As companies such as Peverel/Firstport come under more financial pressure as they lose an increasing number of development management contracts, they need to find new contracts to replace their lost developments.

Whilst even Firstport will gain a few wins from offering to help with RTM actions (some leaseholders still remain blissfully unaware of the true nature of Firstport) what they really need are management contracts from new build developers, who have a vested interest in the lowest possible service charges.

A low service charge makes it easier to sell the property for the developer, who really have no interest in what happens to purchasers in the future.

So what is now becoming more common place is for companies bidding for management contracts to lower the service charge quotes to an unsustainable level.

They deliberately leave out of the costings various essential items, or under estimate insurance costs, reserve fund requirements, management fees or find ways to double charge leaseholders by being vague on service charge headings or what is included in the management fee.  

This practice is known as Lowballing.

Once the company has the contract they wait for a couple of years, until the developer has moved off site and probably sold their freehold interest to an off shore ground rent graizing company and ended their responsibilities to the purchasers and leave them to the mercies of the property management companies, so the service charge demands increase, then the insurance premiums increase, then the sudden need for expensive works increase.

Property management firms that tender for contracts on an honest and realistic basis are losing out to companies that bid low.

In the recent past Firstport won a large management contract near Wembley Stadium.
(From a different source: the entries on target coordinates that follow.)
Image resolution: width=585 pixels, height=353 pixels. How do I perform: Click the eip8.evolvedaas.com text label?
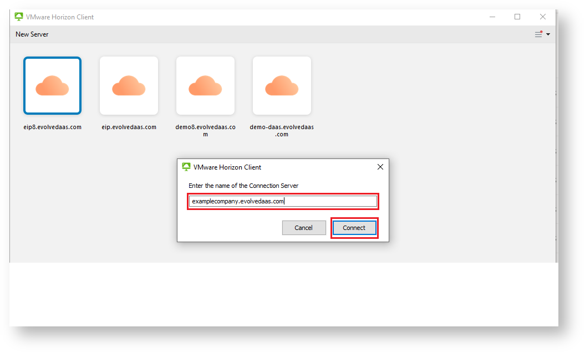coord(52,127)
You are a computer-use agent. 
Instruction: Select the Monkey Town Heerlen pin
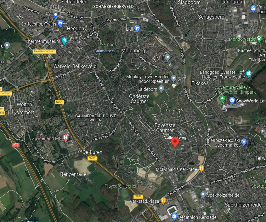pyautogui.click(x=173, y=79)

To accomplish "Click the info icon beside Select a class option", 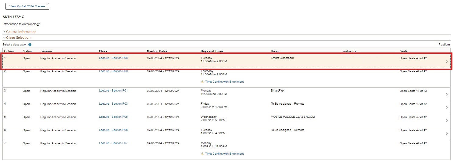I will (x=30, y=45).
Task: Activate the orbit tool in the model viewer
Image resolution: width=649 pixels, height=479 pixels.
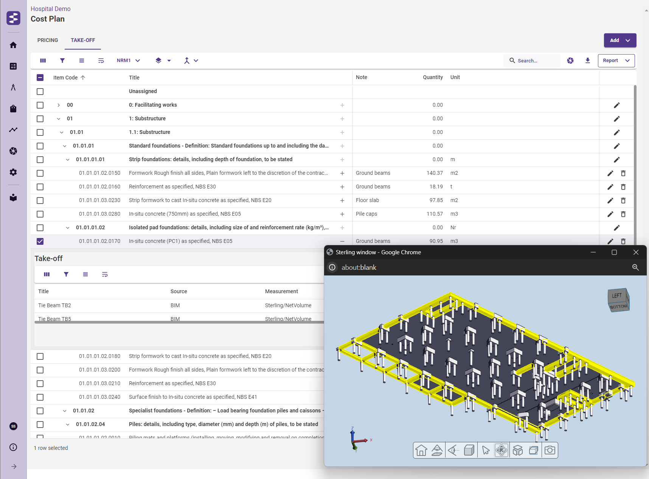Action: click(502, 450)
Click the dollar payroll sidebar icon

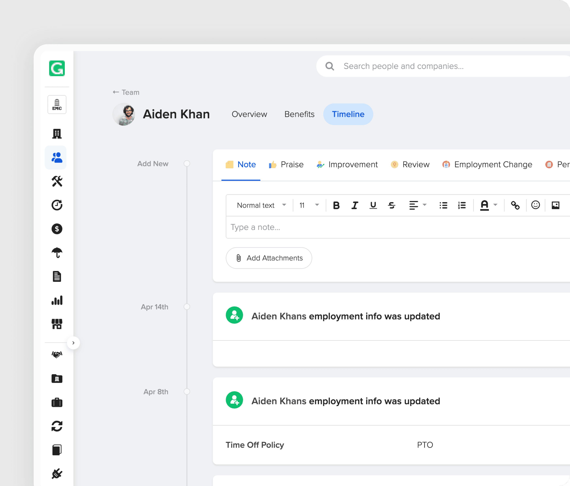pyautogui.click(x=57, y=229)
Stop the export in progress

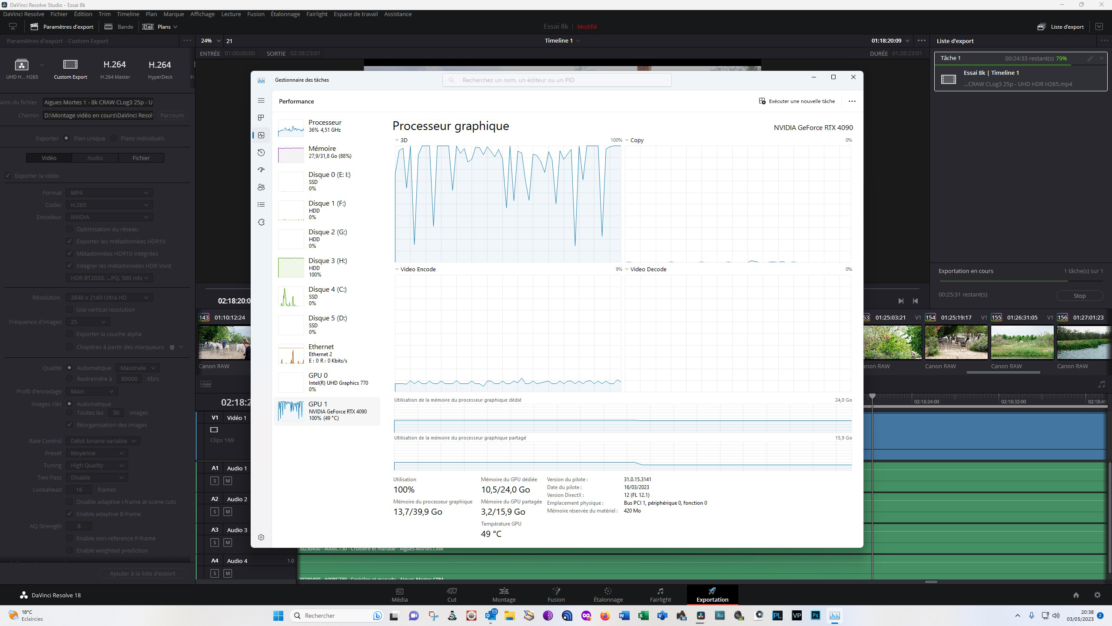[1079, 296]
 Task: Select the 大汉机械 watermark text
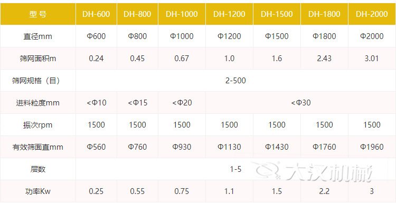pos(329,172)
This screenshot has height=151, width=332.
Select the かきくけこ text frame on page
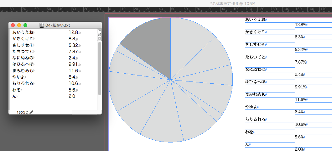(x=269, y=32)
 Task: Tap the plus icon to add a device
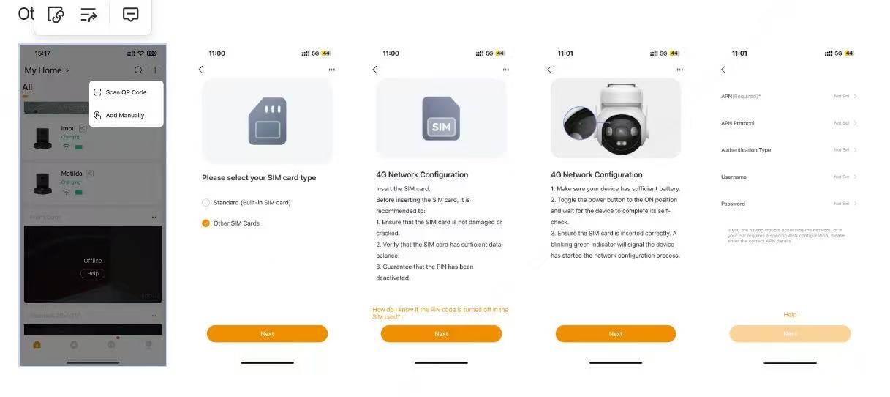pyautogui.click(x=155, y=70)
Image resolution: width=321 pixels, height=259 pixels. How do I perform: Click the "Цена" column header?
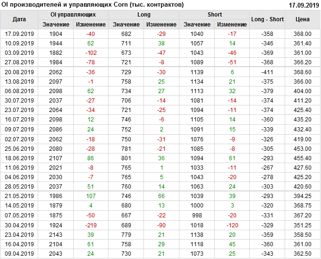click(303, 19)
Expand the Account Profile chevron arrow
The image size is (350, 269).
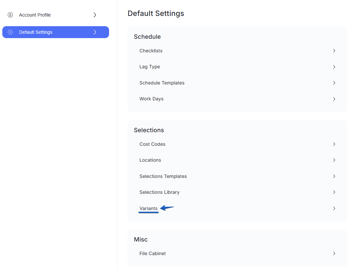tap(95, 15)
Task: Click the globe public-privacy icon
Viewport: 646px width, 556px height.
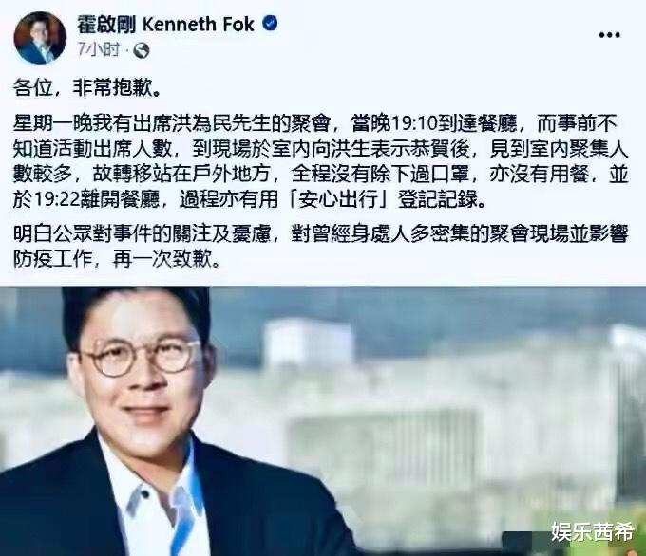Action: [142, 50]
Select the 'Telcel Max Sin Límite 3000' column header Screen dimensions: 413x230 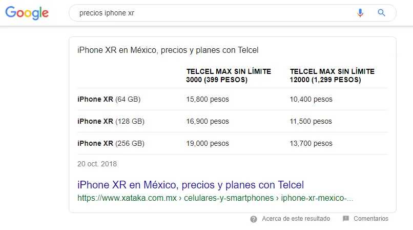click(229, 75)
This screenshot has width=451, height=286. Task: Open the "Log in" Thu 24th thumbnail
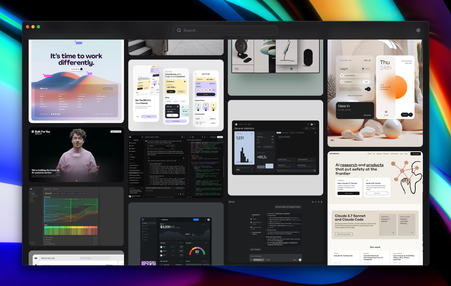pyautogui.click(x=375, y=93)

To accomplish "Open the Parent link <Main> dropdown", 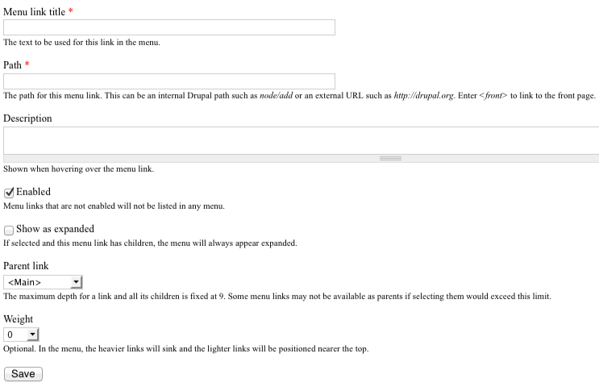I will (x=44, y=282).
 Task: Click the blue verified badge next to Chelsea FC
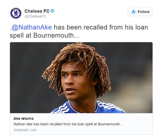pos(52,11)
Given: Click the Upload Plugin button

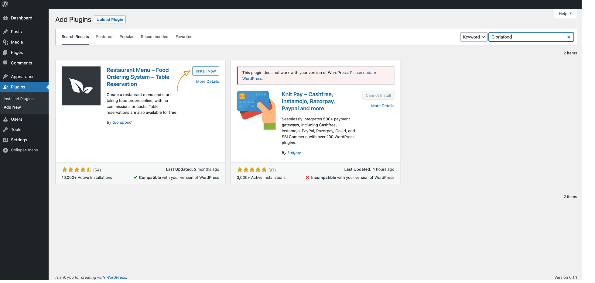Looking at the screenshot, I should click(110, 19).
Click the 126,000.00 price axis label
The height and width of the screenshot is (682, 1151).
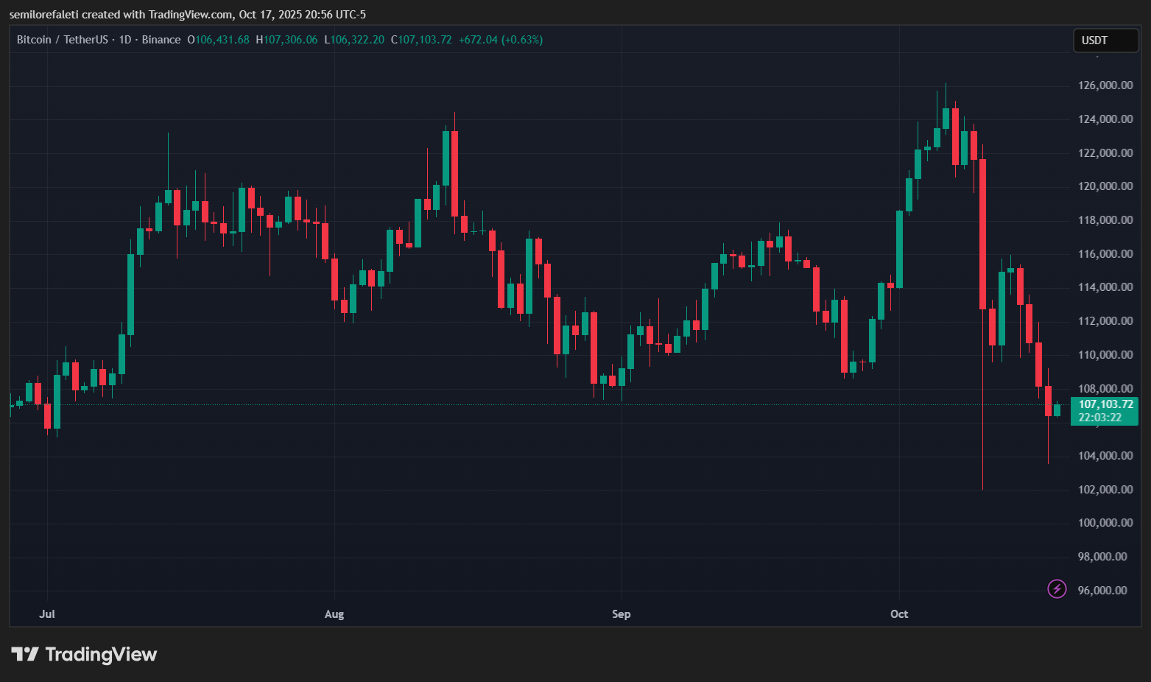[1105, 85]
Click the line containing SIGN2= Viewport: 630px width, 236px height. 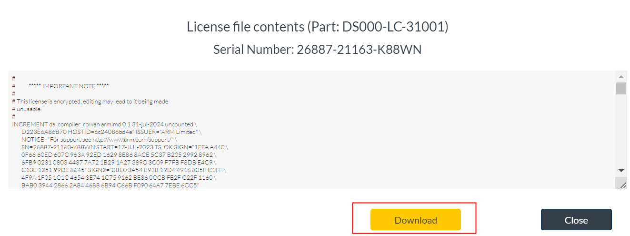123,170
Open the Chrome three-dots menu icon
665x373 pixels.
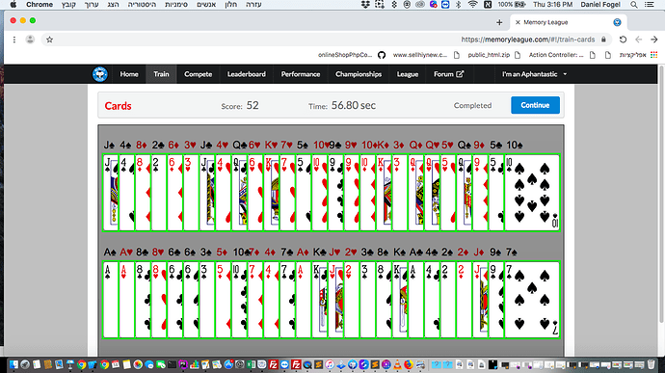tap(14, 40)
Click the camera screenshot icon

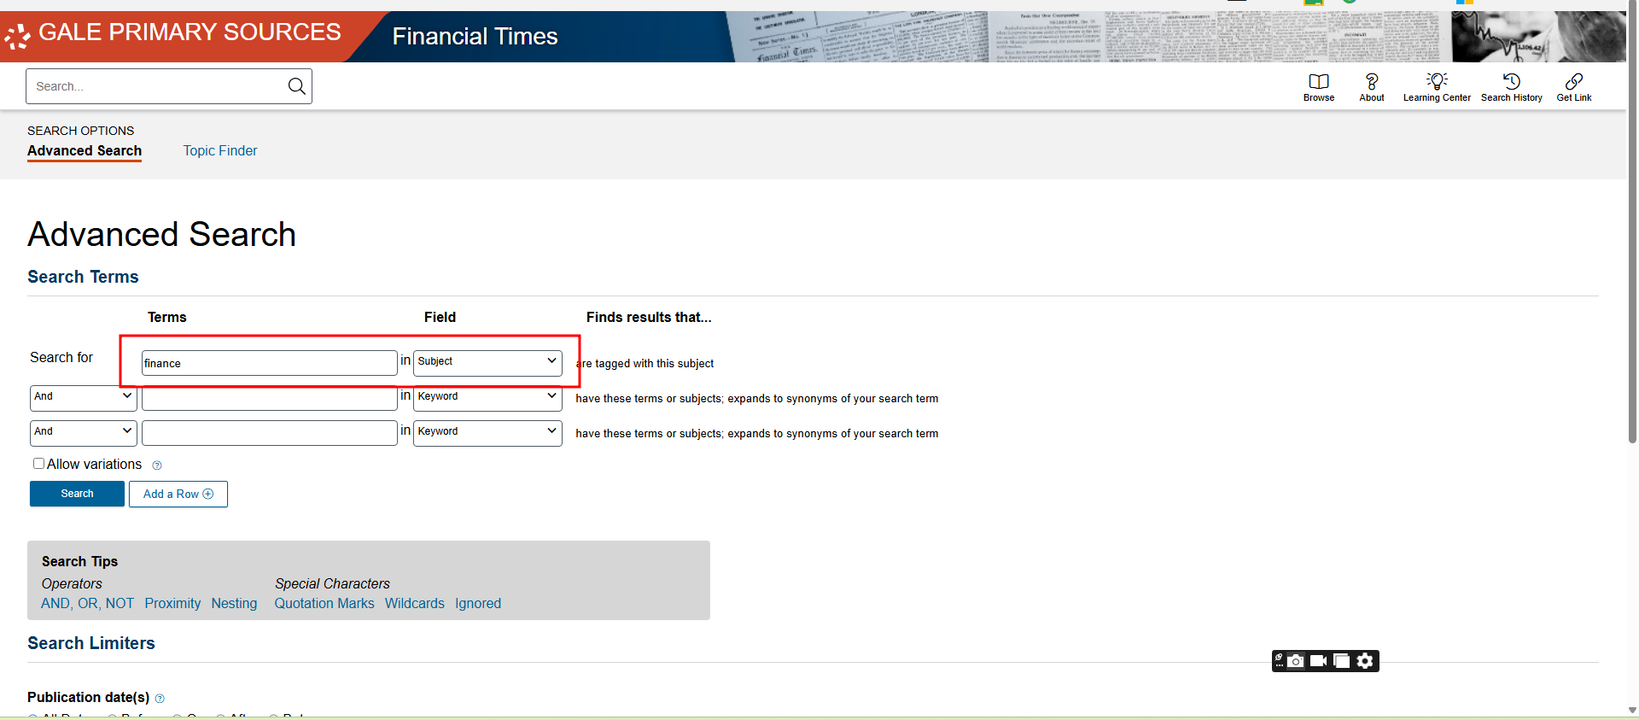pyautogui.click(x=1296, y=661)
Property management companies reacted with disbelief when they discovered the terms of the contract. According to them, the bid was substantially below any reasonable cost that should be budgeted for. One described it as "predatory pricing"

At the time the contract was being negotiated the developer was being bought out.

So having a managing agent come in at such a low price, increased the value of the development company.

As ever, the only losers will be the innocent purchasers.